** Source document **
= Beginning of Section =

German Nazi official, SS-Obergruppenführer

Ulrich Heinrich Emil Richard Greifelt (8 December 1896 – 6 February 1949) was a German SS functionary and war criminal who served as Chief of Staff of the Reich Commission for the Consolidation of German Nationhood (RKFDV) from 1939 to 1945. Greifelt headed the RKFDV on behalf of the Reich Commissioner, SS chief Heinrich Himmler, and was responsible for forced Germanization of peoples in Central and Eastern Europe and the resettlement of ethnic Germans as part of Generalplan Ost. Greifelt was convicted of crimes against humanity at the RuSHA trial at Nuremberg in 1948, and sentenced to life imprisonment but died in prison less than a year later.

==Biography==
Ulrich Heinrich Emil Richard Greifelt was born on 8 December 1896 in Berlin, the son of a pharmacist. He joined the Imperial German Army in 1914 and fought in the First World War. After the war, he retired from the army with the rank of Oberleutnant and subsequently joined the Freikorps. During the Weimar Republic, Greifelt worked as an economist at a Berlin joint-stock company until he was laid off in 1932 due to the difficult economic situation in Germany.

Greifelt joined the Nazi Party in April 1933 (membership no. 1,667,407) and the Schutzstaffel (SS) on 6 July 1933 as an Untersturmführer (member no. 72,909) after the Machtergreifung. By August 1933, he was a speaker on the Persönlicher Stab Reichsführer-SS. From early March to mid-June 1934, he was business leader for the chief of staff of SS-Oberabschnitts Mitte/Elbe, and then by mid-January 1935, chief of staff of SS-Oberabschnitt Rhein/Rhein-Westmark/Westmark. He then headed the Central Registry of the SS-Hauptamt.

= End of Section =

[Stored items]
= Beginning of Section =

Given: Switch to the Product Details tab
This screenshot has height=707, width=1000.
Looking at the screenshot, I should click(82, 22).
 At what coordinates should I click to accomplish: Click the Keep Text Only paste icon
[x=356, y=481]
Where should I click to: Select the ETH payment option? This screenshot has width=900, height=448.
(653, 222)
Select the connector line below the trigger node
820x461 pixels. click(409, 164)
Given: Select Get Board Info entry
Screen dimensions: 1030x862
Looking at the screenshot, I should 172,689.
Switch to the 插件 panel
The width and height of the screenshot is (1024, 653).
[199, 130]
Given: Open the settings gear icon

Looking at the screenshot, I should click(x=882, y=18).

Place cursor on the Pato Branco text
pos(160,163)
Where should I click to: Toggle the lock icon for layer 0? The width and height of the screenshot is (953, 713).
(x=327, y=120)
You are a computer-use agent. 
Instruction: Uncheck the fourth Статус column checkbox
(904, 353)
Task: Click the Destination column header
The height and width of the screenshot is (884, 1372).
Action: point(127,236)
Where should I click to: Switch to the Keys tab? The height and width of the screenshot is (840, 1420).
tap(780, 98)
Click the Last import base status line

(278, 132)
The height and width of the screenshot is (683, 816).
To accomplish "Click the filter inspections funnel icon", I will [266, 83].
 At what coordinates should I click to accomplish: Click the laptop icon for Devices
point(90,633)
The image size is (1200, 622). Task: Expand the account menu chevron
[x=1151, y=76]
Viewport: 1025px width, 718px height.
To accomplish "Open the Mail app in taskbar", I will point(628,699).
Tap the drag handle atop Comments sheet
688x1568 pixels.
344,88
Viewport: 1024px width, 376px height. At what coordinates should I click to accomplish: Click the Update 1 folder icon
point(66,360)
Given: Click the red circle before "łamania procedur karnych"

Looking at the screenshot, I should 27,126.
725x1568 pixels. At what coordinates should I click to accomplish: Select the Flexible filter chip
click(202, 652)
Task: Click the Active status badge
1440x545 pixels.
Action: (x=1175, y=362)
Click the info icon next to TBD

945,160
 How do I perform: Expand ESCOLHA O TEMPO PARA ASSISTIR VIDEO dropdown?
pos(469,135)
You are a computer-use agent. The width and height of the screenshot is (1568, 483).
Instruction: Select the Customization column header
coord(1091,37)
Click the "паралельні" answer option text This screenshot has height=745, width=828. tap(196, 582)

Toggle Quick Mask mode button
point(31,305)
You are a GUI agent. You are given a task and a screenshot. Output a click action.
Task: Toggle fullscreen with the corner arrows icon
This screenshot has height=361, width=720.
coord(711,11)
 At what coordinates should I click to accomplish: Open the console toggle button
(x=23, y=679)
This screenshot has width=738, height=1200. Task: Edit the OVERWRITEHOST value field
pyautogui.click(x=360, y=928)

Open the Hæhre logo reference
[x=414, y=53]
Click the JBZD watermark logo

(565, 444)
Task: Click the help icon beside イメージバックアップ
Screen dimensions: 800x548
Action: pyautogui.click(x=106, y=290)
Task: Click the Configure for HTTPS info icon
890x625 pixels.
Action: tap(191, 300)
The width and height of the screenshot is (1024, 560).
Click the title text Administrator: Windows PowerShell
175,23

= End of Section =

** Actions to take **
A – Answer these questions using the Greifelt biography:
(i) In what year was Greifelt convicted at the RuSHA trial at Nuremberg?
(ii) What was his father's job?
(iii) What was his SS member number?
B – Retype the stretch of the Greifelt biography from "German Nazi official, SS-Obergruppenführer" through "a year later.".
The data shown is not needed here.

** Task answers **
A –
(i) 1948
(ii) Pharmacist
(iii) 72,909

B –
German Nazi official, SS-Obergruppenführer

Ulrich Heinrich Emil Richard Greifelt (8 December 1896 – 6 February 1949) was a German SS functionary and war criminal who served as Chief of Staff of the Reich Commission for the Consolidation of German Nationhood (RKFDV) from 1939 to 1945. Greifelt headed the RKFDV on behalf of the Reich Commissioner, SS chief Heinrich Himmler, and was responsible for forced Germanization of peoples in Central and Eastern Europe and the resettlement of ethnic Germans as part of Generalplan Ost. Greifelt was convicted of crimes against humanity at the RuSHA trial at Nuremberg in 1948, and sentenced to life imprisonment but died in prison less than a year later.